===== Material shown

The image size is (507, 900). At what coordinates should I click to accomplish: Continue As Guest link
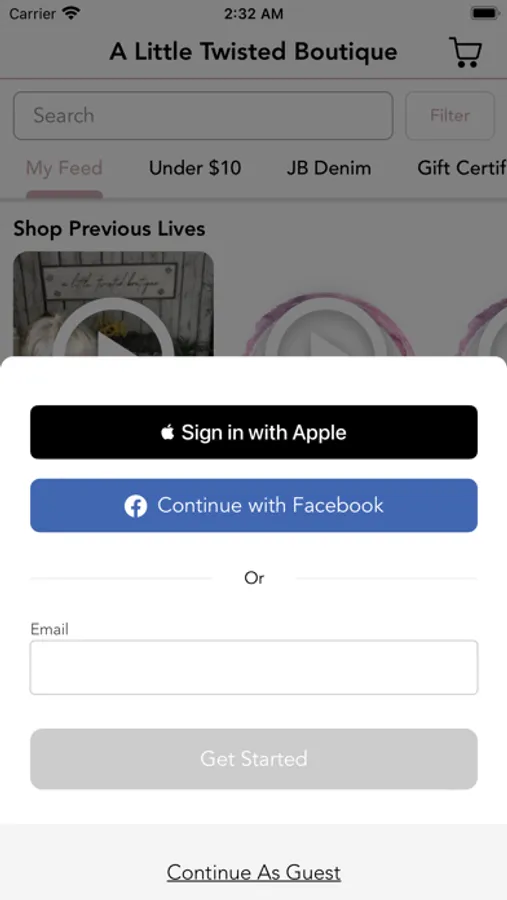click(254, 872)
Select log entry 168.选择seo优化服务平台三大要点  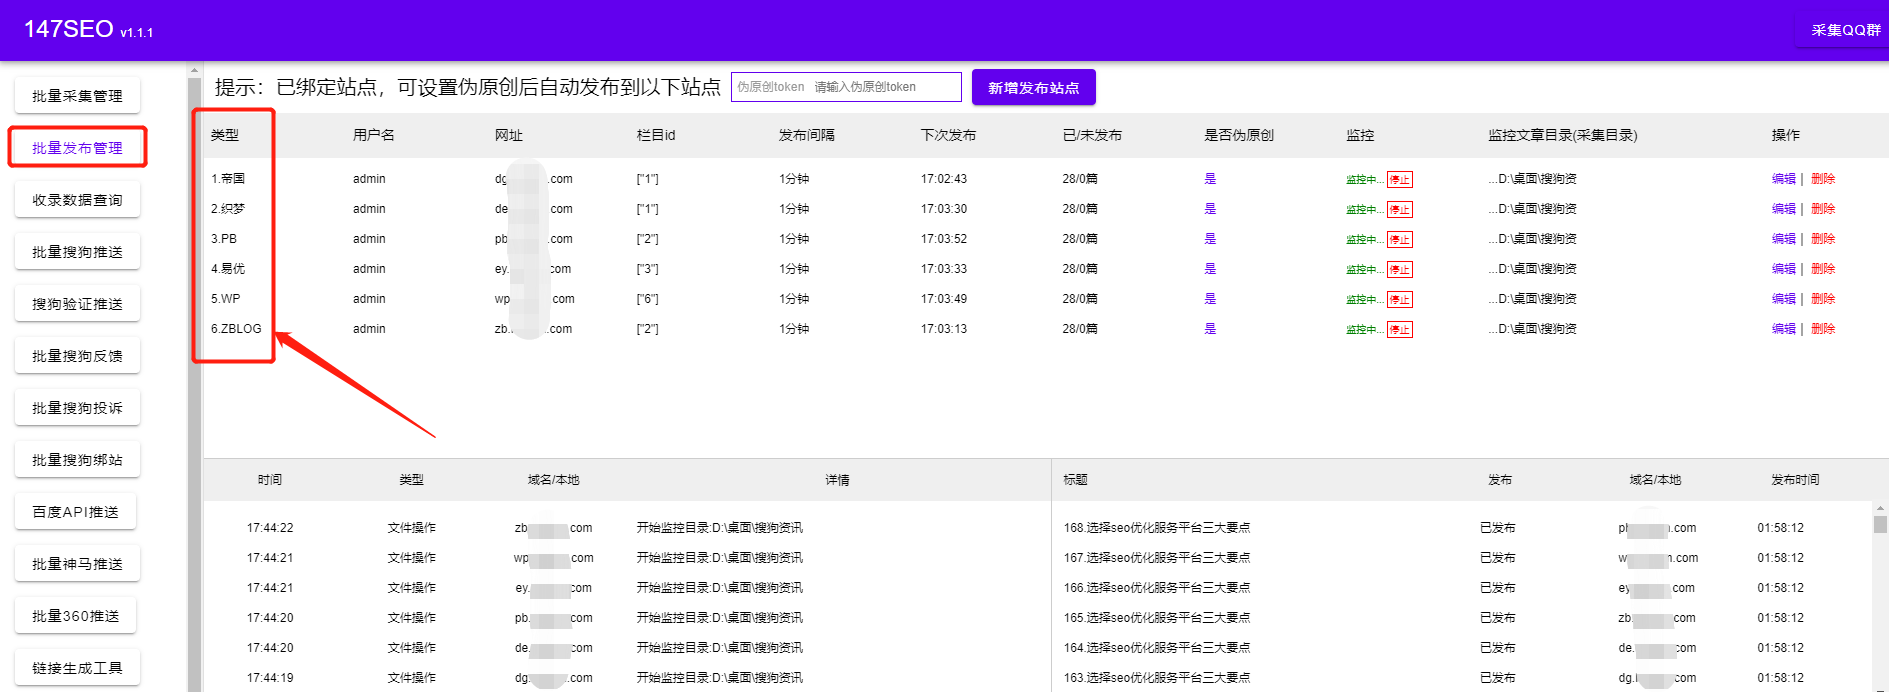(1156, 528)
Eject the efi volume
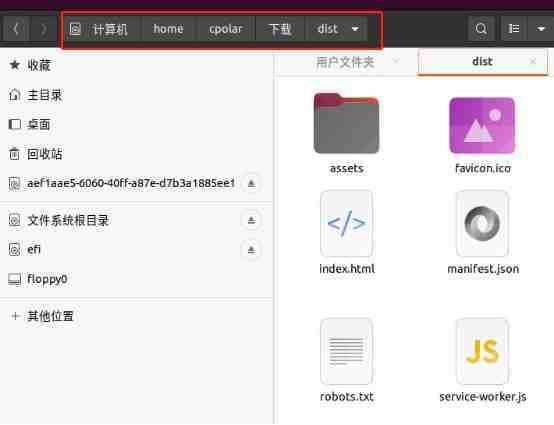The height and width of the screenshot is (425, 554). pos(251,250)
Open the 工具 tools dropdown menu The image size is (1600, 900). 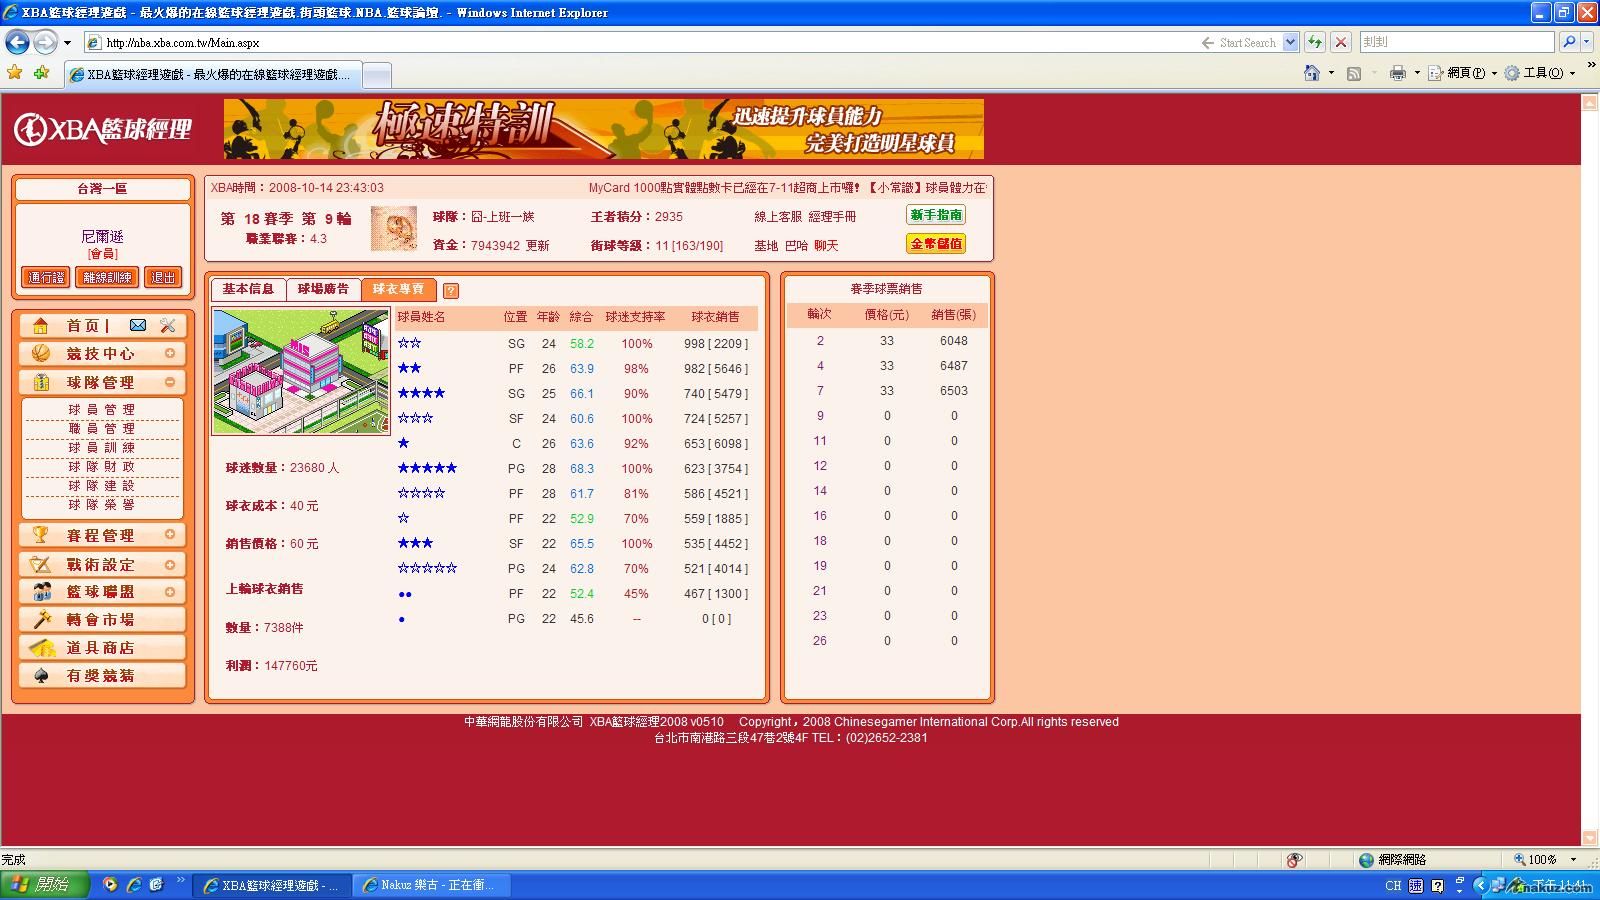click(1540, 73)
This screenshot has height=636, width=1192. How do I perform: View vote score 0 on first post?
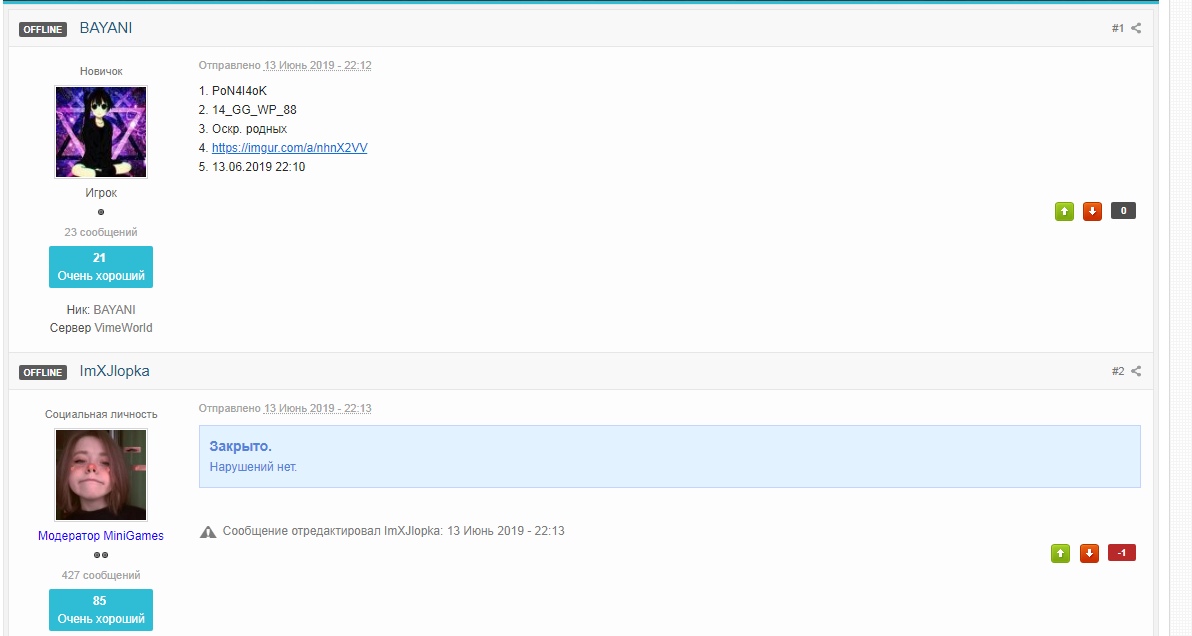[1123, 211]
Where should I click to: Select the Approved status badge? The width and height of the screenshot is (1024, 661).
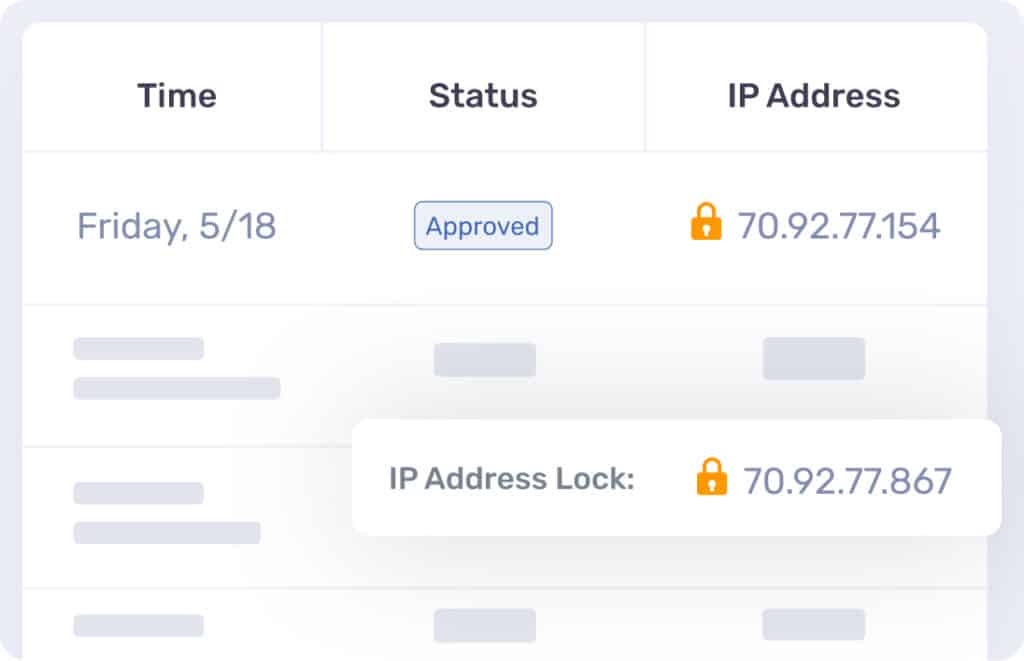point(483,226)
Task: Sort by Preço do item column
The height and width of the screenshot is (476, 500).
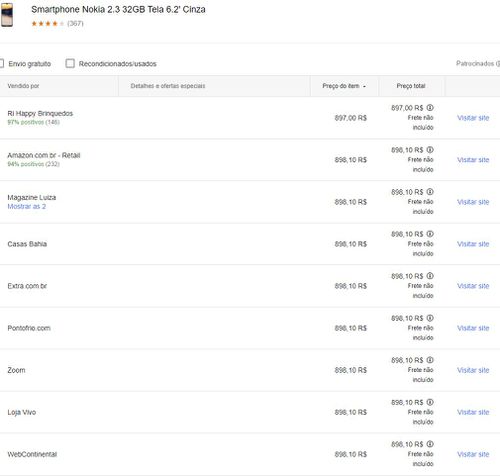Action: (344, 86)
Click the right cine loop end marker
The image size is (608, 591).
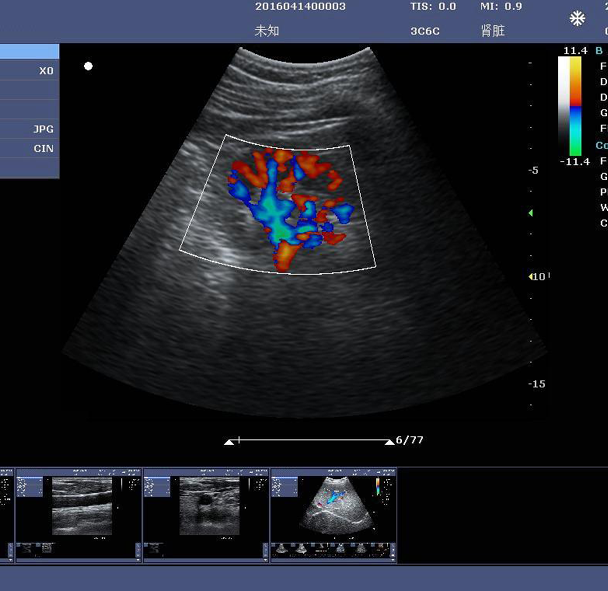click(x=388, y=441)
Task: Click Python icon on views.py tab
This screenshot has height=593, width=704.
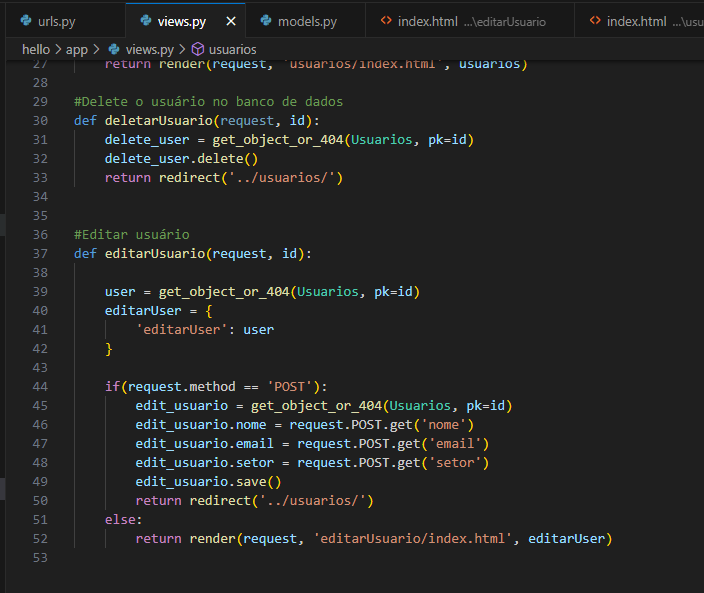Action: (x=147, y=21)
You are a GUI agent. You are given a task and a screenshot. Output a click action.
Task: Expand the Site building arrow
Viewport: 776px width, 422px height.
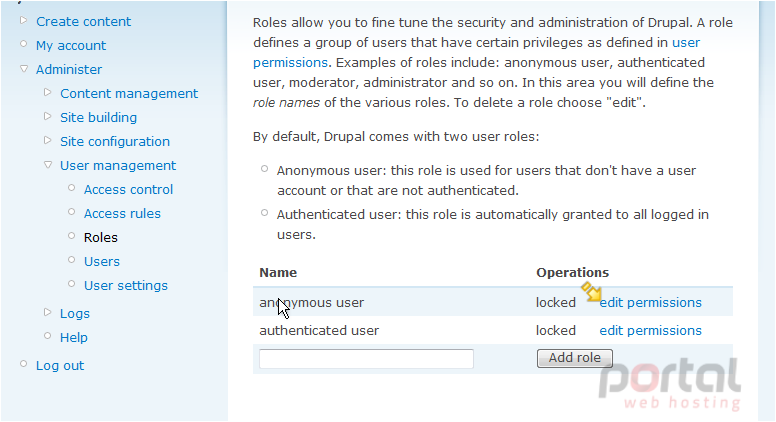[x=48, y=116]
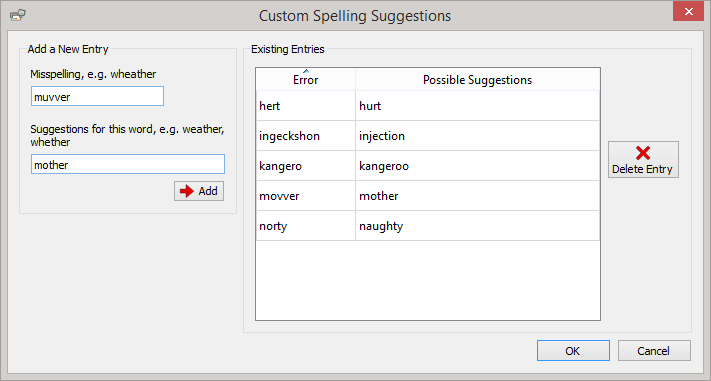
Task: Click the injection suggestion cell
Action: coord(477,136)
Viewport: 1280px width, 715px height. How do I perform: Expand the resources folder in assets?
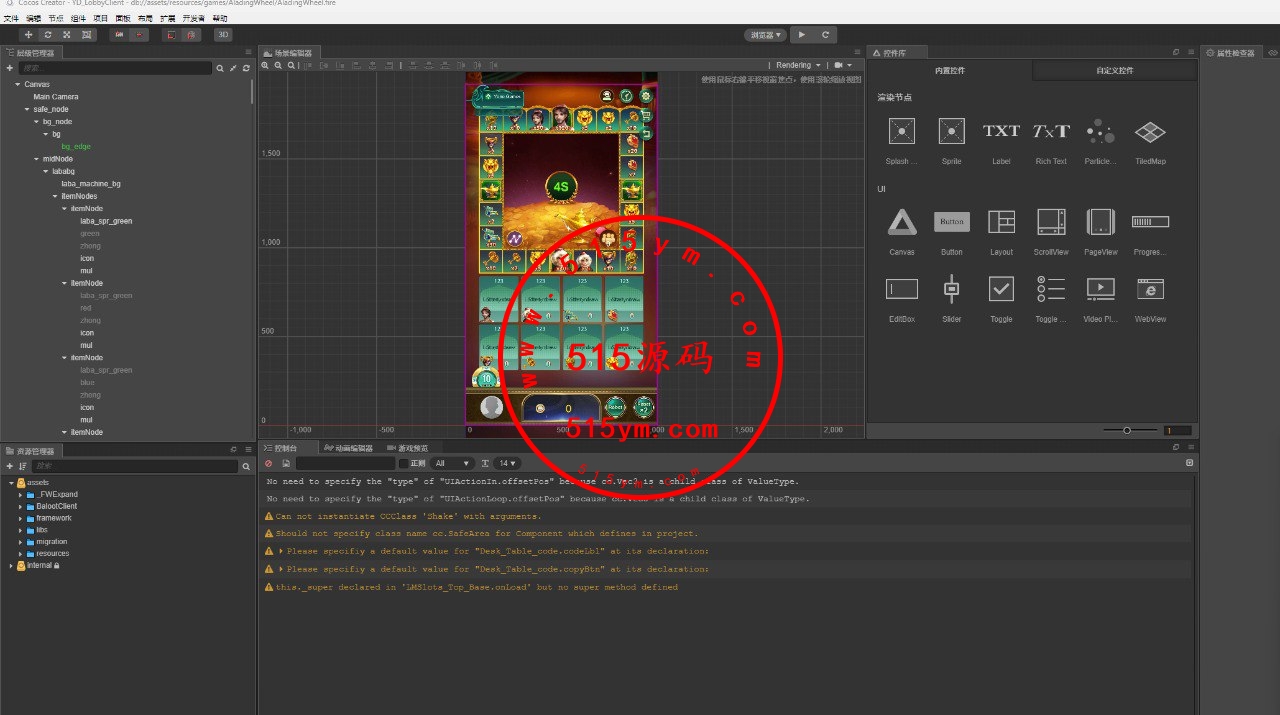20,553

==========

- _Required action_
All lines from the one containing "The image size is (608, 591)." through the final line of the records are to be retyped exactly; no other lines and no pictures are to be included.

- _Final answer_
The image size is (608, 591).
click(x=388, y=441)
Task: Click Python icon on views.py tab
This screenshot has height=593, width=704.
Action: (x=147, y=21)
You are a GUI agent. You are given a task and a screenshot. Output a click action.
Task: Expand the Site building arrow
Viewport: 776px width, 422px height.
[x=48, y=116]
Task: Click the injection suggestion cell
Action: coord(477,136)
Viewport: 1280px width, 715px height. How do I perform: Expand the resources folder in assets?
20,553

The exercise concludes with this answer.